Ce soir-là, la jeune fille, suivie de la duègne, arriva sans rencontre fâcheuse au pont de la Rimac, prêtant l’oreille au moindre bruit, que son émotion dénaturait, et n’entendant que les clochettes d’un attelage de mules, ou le sifflement d’un Indien.

Cette jeune fille, nommée Sarah, rentrait chez le juif Samuel, son père. Elle était vêtue d’une jupe de couleur foncée, plissée de plis à demi élastiques, et fort étroite du bas, ce qui l’obligeait à faire de petits pas et lui donnait cette grâce délicate, particulière aux Liméniennes ; cette jupe, garnie de dentelles et de fleurs, était en partie recouverte par une mante de soie, qui se relevait par-dessus la tête et la recouvrait d’un capuchon ; des bas d’une grande finesse et de petits souliers de satin apparaissaient sous le gracieux vêtement ; des bracelets d’un grand prix s’enroulaient aux bras de la jeune fille, dont toute la personne était imprégnée de ce charme qu’exprime si bien le « donayre » en espagnol.

Millaflores avait bien dit. La fiancée d’André Certa ne devait avoir de juif que le nom, car elle était le type le plus fidèle de ces admirables señoras dont la beauté est au-dessus de toute louange.

La duègne, vieille juive, sur le visage de laquelle se montraient l’avarice et la cupidité, était une dévouée servante de Samuel, qui la payait à sa valeur.

Au moment où les deux femmes entraient dans le faubourg de San-Lazaro, un homme, vêtu d’une robe de moine, la tête recouverte de sa cagoule, passa près d’elles en les regardant avec attention. Cet homme, de grosse taille, avait une de ces excellentes figures qui respirent le calme et la bonté. C’était le père Joachim de Camarones, et, en passant, il jeta un sourire d’intelligence à Sarah, qui regarda aussitôt sa suivante, après avoir fait au moine un gracieux signe de la main.

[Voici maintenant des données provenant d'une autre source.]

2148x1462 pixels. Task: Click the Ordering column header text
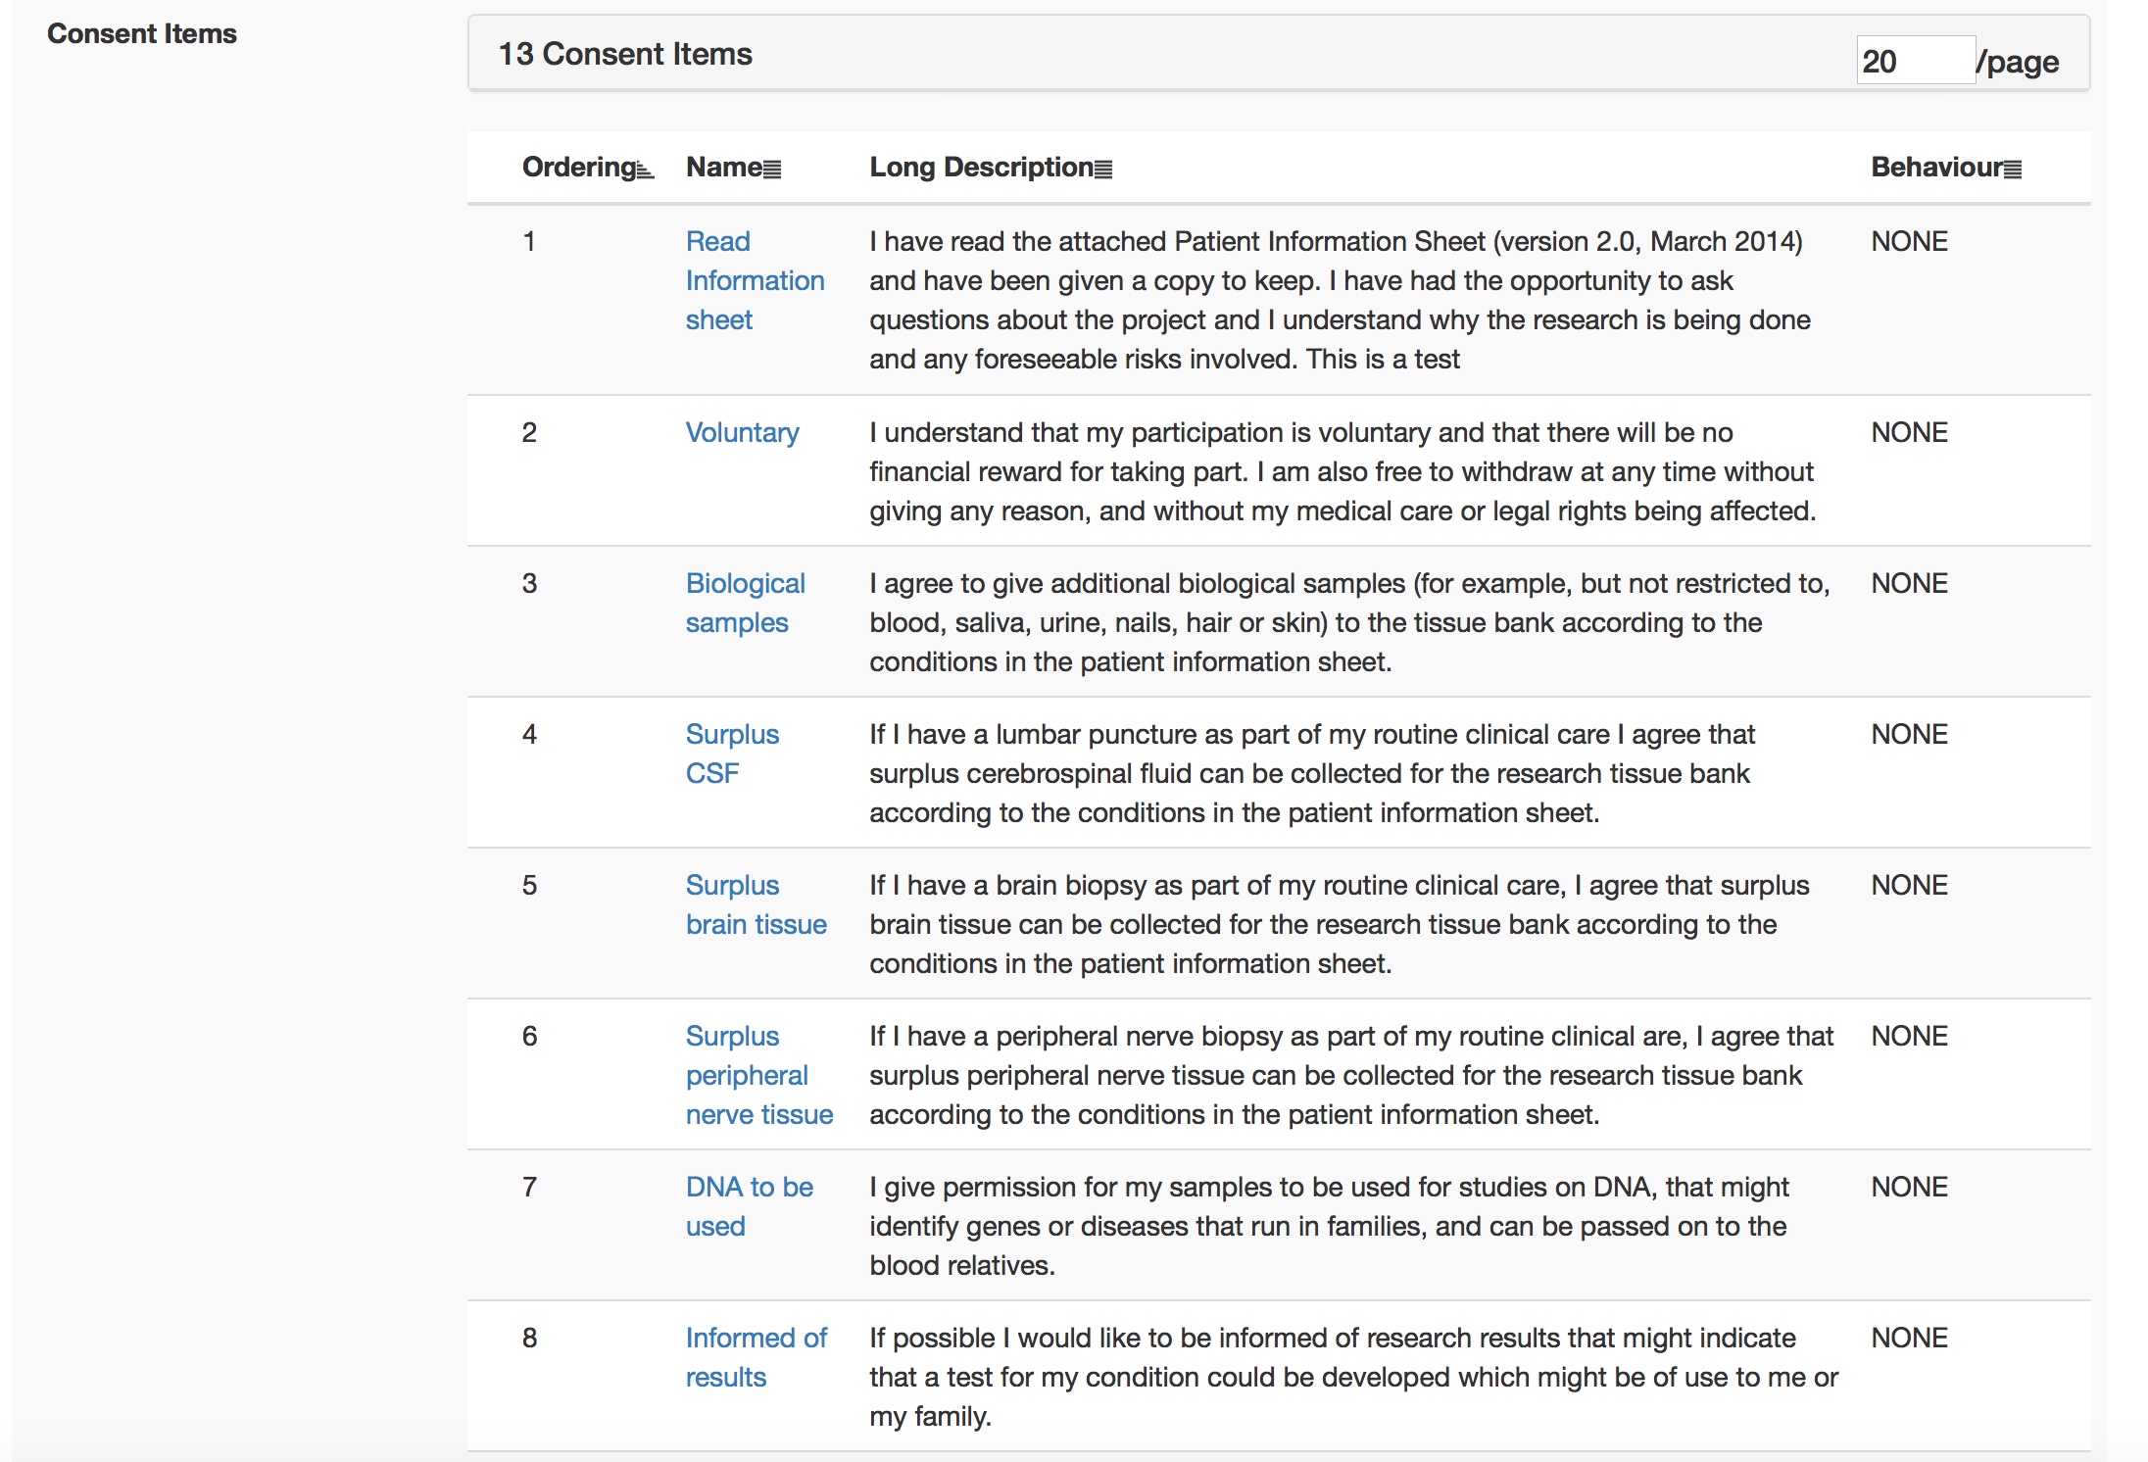pos(578,168)
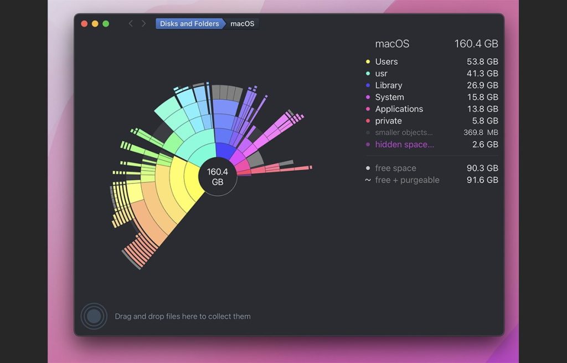Click the teal usr legend dot
This screenshot has width=567, height=363.
(368, 74)
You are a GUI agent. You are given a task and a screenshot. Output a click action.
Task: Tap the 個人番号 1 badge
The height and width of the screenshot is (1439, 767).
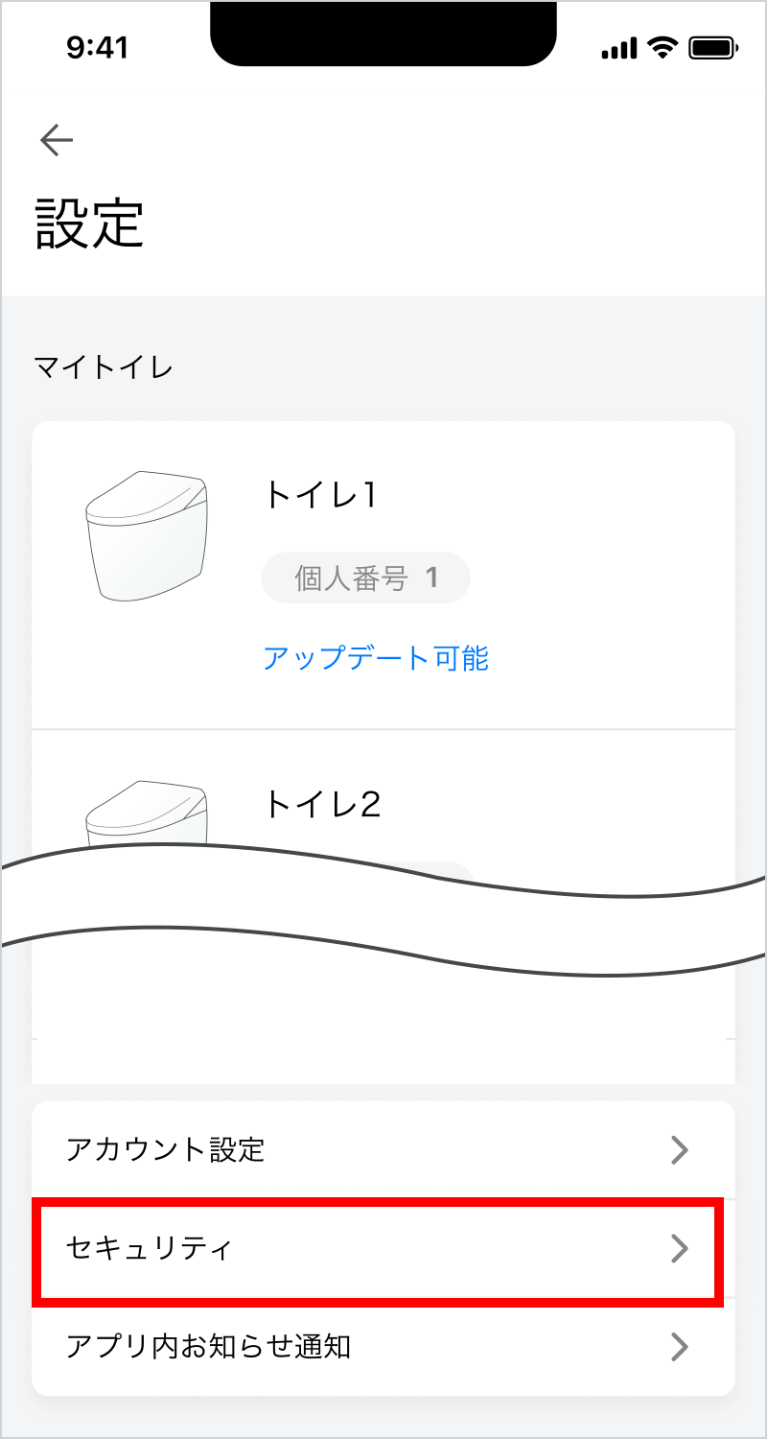365,578
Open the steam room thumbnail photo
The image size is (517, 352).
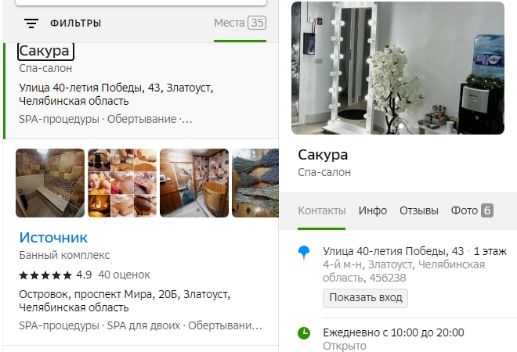coord(50,183)
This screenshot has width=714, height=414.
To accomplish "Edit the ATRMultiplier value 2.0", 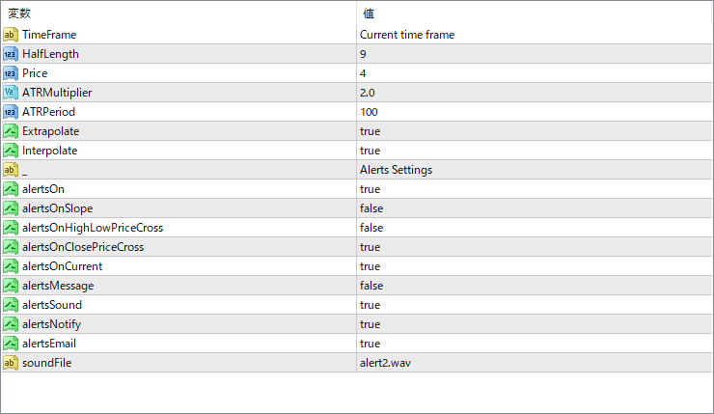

« Eh bien, señora ? dit aigrement la vieille. Ce n’est pas assez d’avoir été insultée par ces fils du Christ ! il faut encore que vous saluiez un prêtre ? Est-ce que nous vous verrons un jour, le rosaire à la main, suivre les cérémonies d’église ? »

Les cérémonies d’église sont la grande affaire des Liméniennes.

« Vous faites d’étranges suppositions, répliqua la jeune fille en rougissant.